Repeat word for word the part of the article on renewable energy below that begins at the words "Optimistic messages on" and stops after "about the future?".

==== TEXT SHOWN

Renewable energy: green, healthy, safe – and cheap

Optimistic messages on renewable energy abound. According to a major scientific article, ‘a greener, healthier, and safer global energy system is also likely to be cheaper’. Much cheaper. But official policies and official forecasts still stay on the ‘safe side’. They either state or imply that the revolutionary growth of renewable energy will soon grind to a halt. Cannot we afford anymore to be openly optimistic about the future?

renewable energy
Solar panels, Donaghadee. Photo: Albert Bridge, Wikimedia Commons.

Renewable energy costs fall fast

First of all, the facts. Since 1956, the price of solar panels has come down with a factor of over seven thousand; and they are still falling. In each doubling of installed capacity, the price of solar panels falls by over 30%. This also holds true for wind power, batteries and electrolysers – although at a slower pace. In the meantime, the price of fossil fuels has more or less remained constant. Nuclear power stations, once a promise, tend to become more expensive all the time.

In contrast to this, almost all price scenarios on renewable energy tend to be much too pessimistic. For instance, about a third of the latest IPCC scenarios are based on a 2030 price for solar energy that was out of date in 2021 already. Moreover, the IPCC scenarios vastly underestimate the opportunities for the electrification of most services. As the costs of electricity fall, this will become the energy carrier of choice for many activities now powered by fossil fuels; like driving our cars, heating our homes and producing steam for our industries. The use of electrically powered heat pumps will rise enormously.

========
==== RECORDS SHOWN

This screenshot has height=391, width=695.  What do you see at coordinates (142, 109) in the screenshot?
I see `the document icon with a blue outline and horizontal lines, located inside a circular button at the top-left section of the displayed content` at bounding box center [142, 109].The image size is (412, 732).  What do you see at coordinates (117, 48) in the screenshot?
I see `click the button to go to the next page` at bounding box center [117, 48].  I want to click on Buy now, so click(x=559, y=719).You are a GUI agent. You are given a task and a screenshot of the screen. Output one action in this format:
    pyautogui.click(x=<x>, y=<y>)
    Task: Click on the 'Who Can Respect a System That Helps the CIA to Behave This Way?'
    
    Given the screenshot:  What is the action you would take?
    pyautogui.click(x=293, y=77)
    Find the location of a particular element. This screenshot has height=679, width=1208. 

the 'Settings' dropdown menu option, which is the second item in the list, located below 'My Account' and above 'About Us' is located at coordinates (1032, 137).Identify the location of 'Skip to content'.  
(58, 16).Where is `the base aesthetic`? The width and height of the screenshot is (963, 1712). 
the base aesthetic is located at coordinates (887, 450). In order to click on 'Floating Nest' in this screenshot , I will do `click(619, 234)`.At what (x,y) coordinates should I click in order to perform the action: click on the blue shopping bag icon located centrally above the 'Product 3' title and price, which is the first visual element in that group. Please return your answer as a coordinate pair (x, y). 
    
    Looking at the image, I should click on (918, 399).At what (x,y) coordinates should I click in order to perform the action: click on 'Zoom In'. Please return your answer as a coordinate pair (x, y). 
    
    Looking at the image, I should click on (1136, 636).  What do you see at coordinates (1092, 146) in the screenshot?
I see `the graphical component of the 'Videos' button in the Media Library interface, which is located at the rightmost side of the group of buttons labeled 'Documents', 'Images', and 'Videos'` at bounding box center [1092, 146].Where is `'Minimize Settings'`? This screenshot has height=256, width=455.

========

* _SOLUTION FOR THIS EXERCISE_:
Optimistic messages on renewable energy abound. According to a major scientific article, ‘a greener, healthier, and safer global energy system is also likely to be cheaper’. Much cheaper. But official policies and official forecasts still stay on the ‘safe side’. They either state or imply that the revolutionary growth of renewable energy will soon grind to a halt. Cannot we afford anymore to be openly optimistic about the future?